Let's examine just a few cataclysmic events that exceed any destructive power of mankind and then ask how our purportedly fragile planet could survive. The 1883 eruption of the Krakatoa volcano, in present-day Indonesia, had the force of 200 megatons of TNT. That's the equivalent of 13,300 15-kiloton atomic bombs, the kind that destroyed Hiroshima in World War II. Before that was the 1815 Tambora eruption, the largest known volcanic eruption. It spewed so much debris into the atmosphere that 1816 became known as the "Year Without a Summer." It led to crop failures and livestock death in the Northern Hemisphere, producing the worst famine of the 19th century. The A.D. 535 Krakatoa eruption had such force that it blotted out much of the light and heat of the sun for 18 months and is said to have led to the Dark Ages. Geophysicists estimate that just three volcanic eruptions — Indonesia (1883), Alaska (1912) and Iceland (1947) — spewed more carbon dioxide and sulfur dioxide into the atmosphere than all of mankind's activities during our entire history.
Our so-called fragile earth survived other catastrophic events, such as the floods in China in 1887, which took an estimated 1 million to 2 million lives, followed by floods there in 1931, which took an estimated 1 million to 4 million lives. What about the impact of earthquakes on our fragile earth? Chile's 1960 Valdivia earthquake was 9.5 on the Richter scale. It created a force equivalent to 1,000 atomic bombs going off at the same time. The deadly 1556 earthquake in China's Shaanxi province devastated an area of 520 miles.
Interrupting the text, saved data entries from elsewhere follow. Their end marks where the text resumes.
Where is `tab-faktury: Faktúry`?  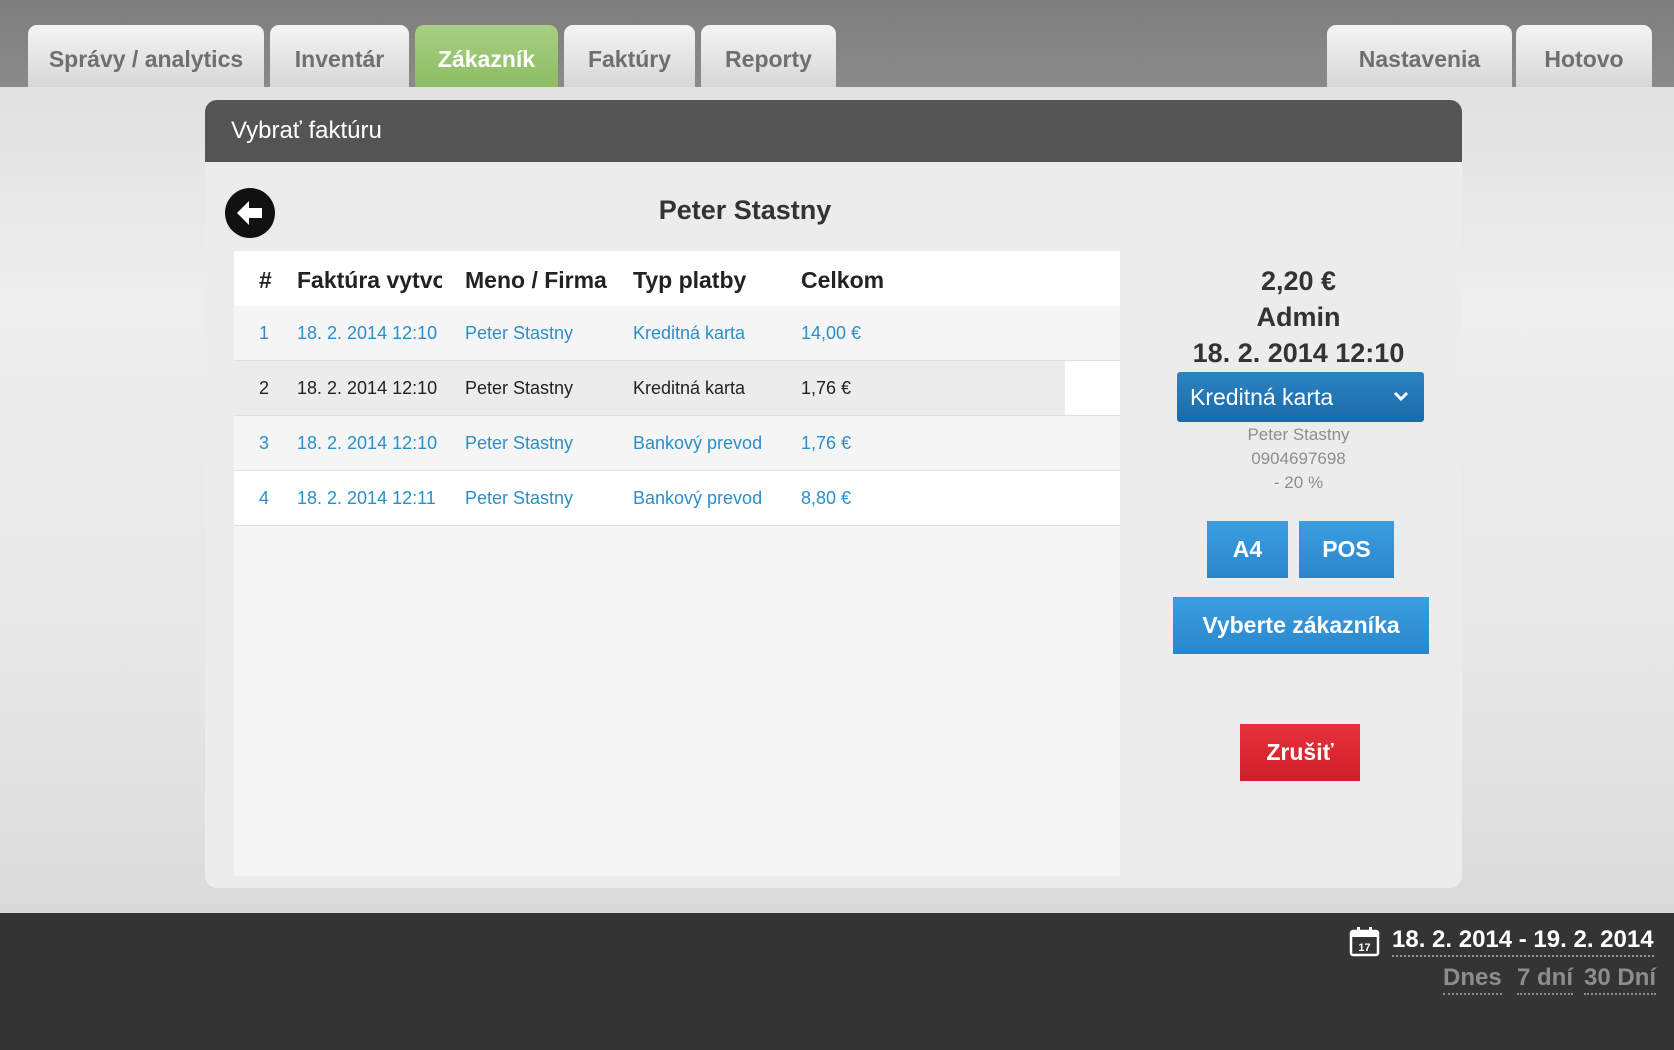
tab-faktury: Faktúry is located at coordinates (630, 56).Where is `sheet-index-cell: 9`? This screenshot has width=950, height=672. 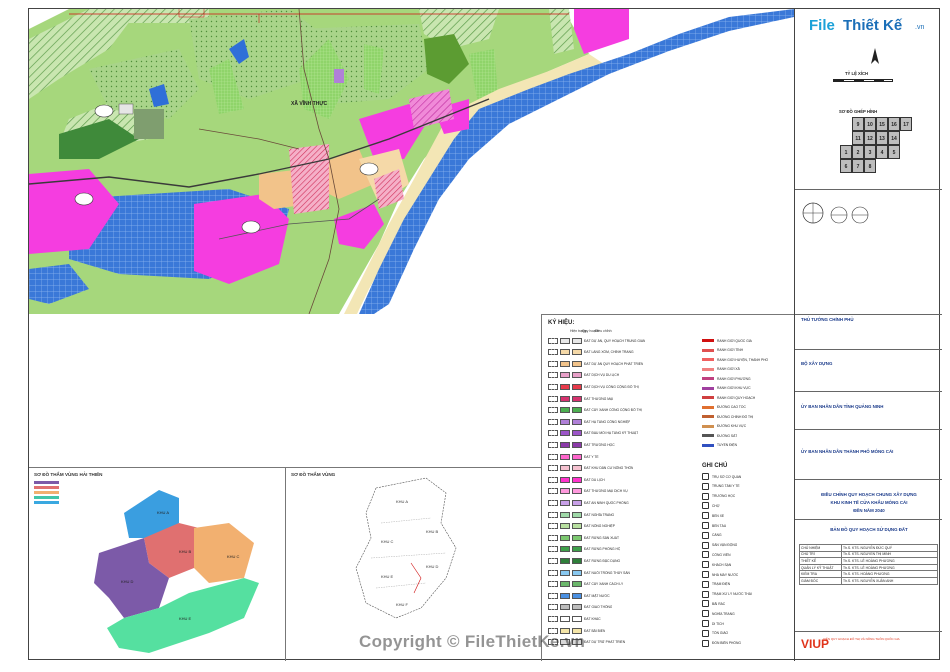
sheet-index-cell: 9 is located at coordinates (858, 124).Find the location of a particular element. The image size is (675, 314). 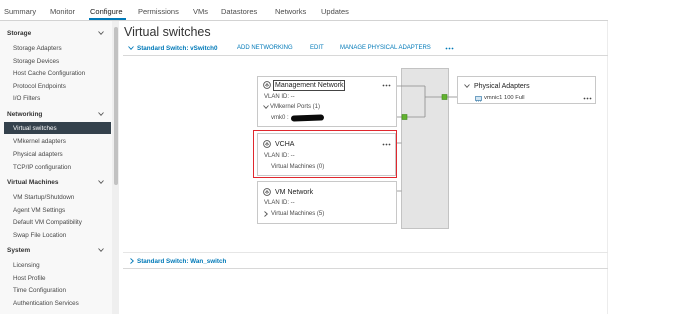

sidebar-section-networking: Networking is located at coordinates (24, 114).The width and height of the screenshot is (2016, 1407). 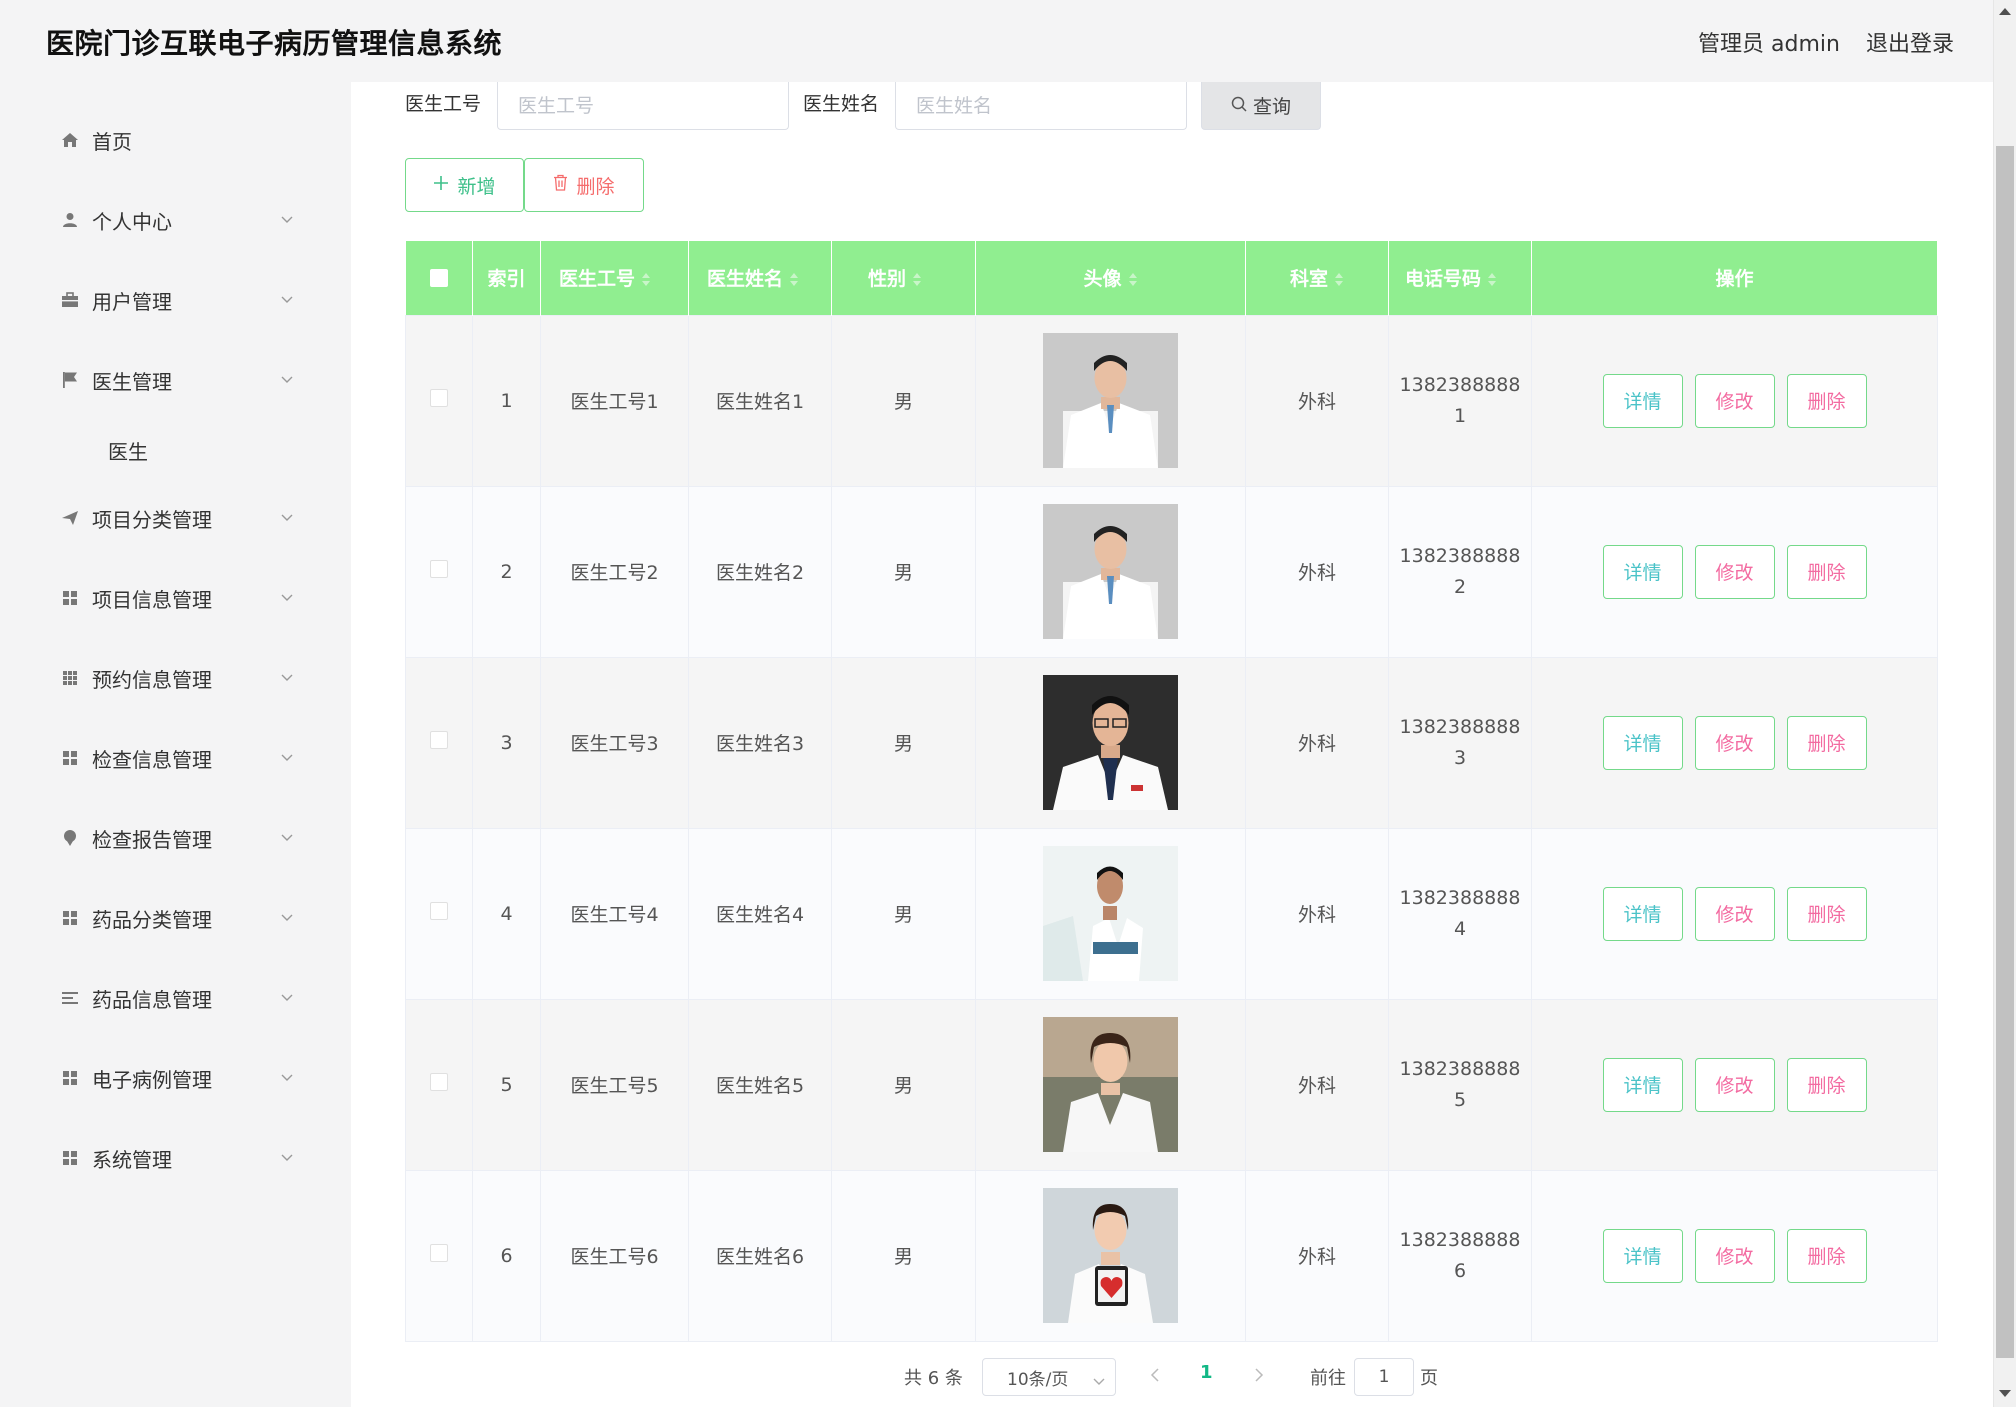 I want to click on table-row: 5 医生工号5 医生姓名5 男外科 1382388888 5 详情 修改 删除, so click(x=1172, y=1084).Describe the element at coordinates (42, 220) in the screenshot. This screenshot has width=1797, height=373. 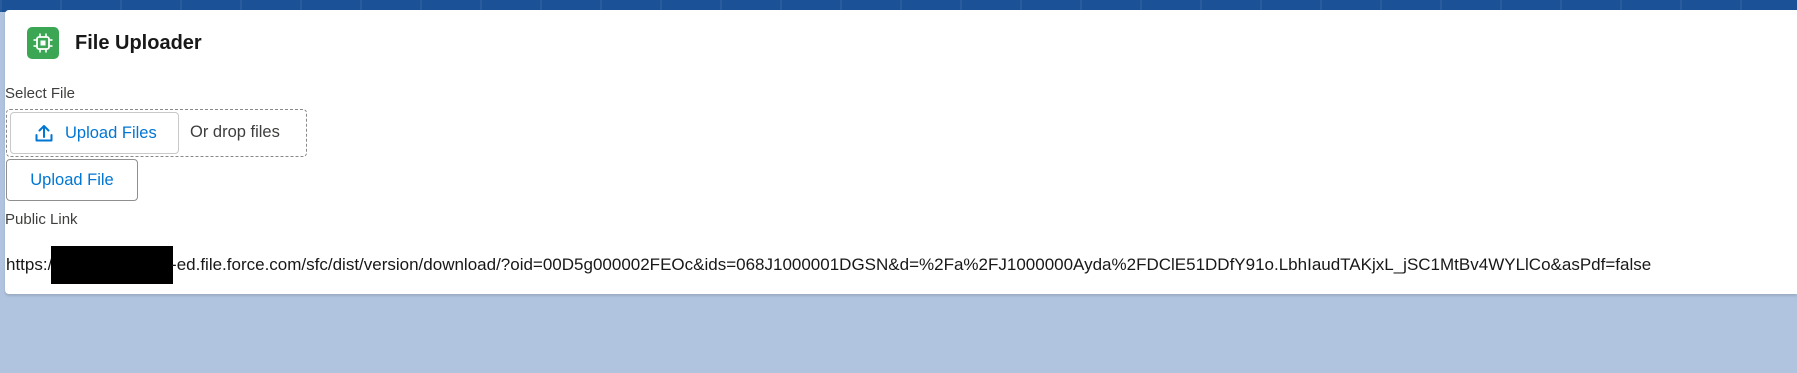
I see `public-link-label: Public Link` at that location.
Our so-called fragile earth faces outer space terror. Two billion years ago, an asteroid hit earth, creating the Vredefort crater in South Africa, which has a diameter of 190 miles. In Ontario, there's the Sudbury Basin, resulting from a meteor strike 1.8 billion years ago. At 39 miles long, 19 miles wide and 9 miles deep, it's the second-largest impact structure on earth. Virginia's Chesapeake Bay crater is a bit smaller, about 53 miles wide. Then there's the famous but puny Meteor Crater in Arizona, which is not even a mile wide.

My question is: Which of these powers of nature could be duplicated by mankind? For example, could mankind even come close to duplicating the polluting effects of the 1815 Tambora volcanic eruption? It is the height of arrogance to think that mankind can make significant parametric changes in the earth or can match nature's destructive forces. Our planet is not fragile.
Occasionally, environmentalists spill the beans and reveal their true agenda. Barry Commoner said, “Capitalism is the earth's number one enemy.” Amherst College professor Leo Marx said, “On ecological grounds, the case for world government is beyond argument.”